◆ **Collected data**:
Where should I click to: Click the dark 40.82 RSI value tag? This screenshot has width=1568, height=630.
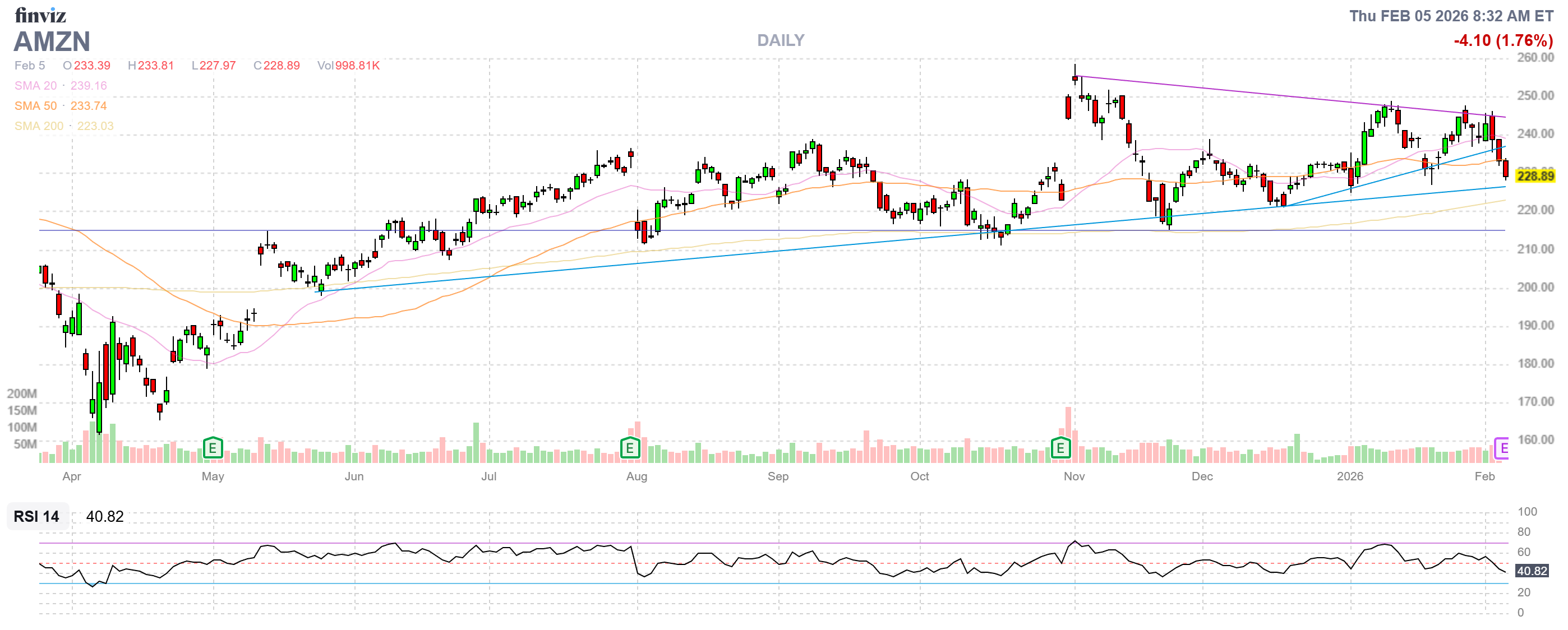[1531, 571]
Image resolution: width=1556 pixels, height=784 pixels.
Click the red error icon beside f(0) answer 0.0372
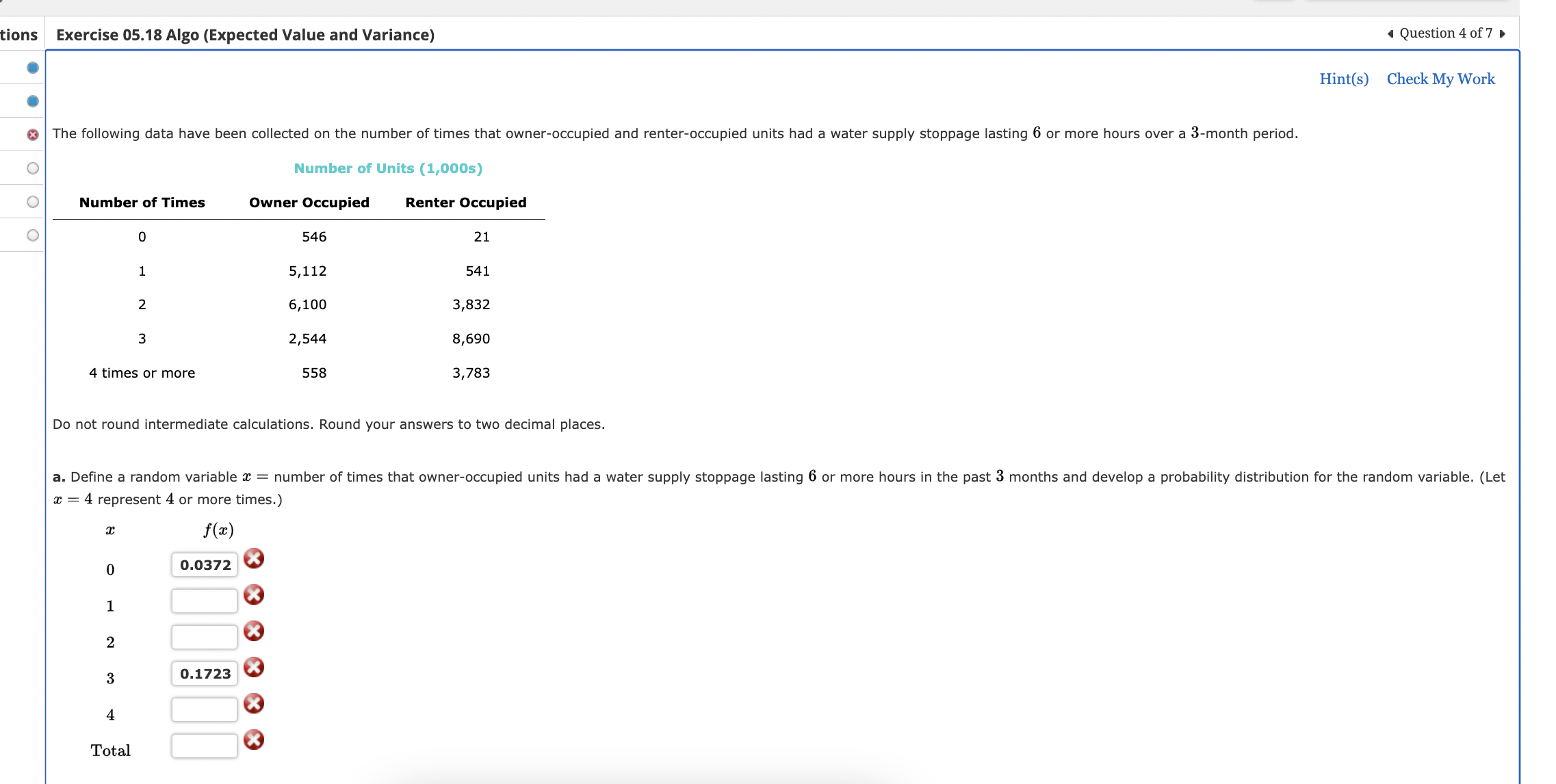click(254, 558)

◆ **TASK DETAILS**: Would you write out each entry word for word and omit the images?

◆ **RESPONSE AREA**:
Where should I click to: Click the dark 40.82 RSI value tag? This screenshot has width=1568, height=630.
[1531, 571]
Image resolution: width=1556 pixels, height=784 pixels.
Click the red error icon beside f(0) answer 0.0372
click(254, 558)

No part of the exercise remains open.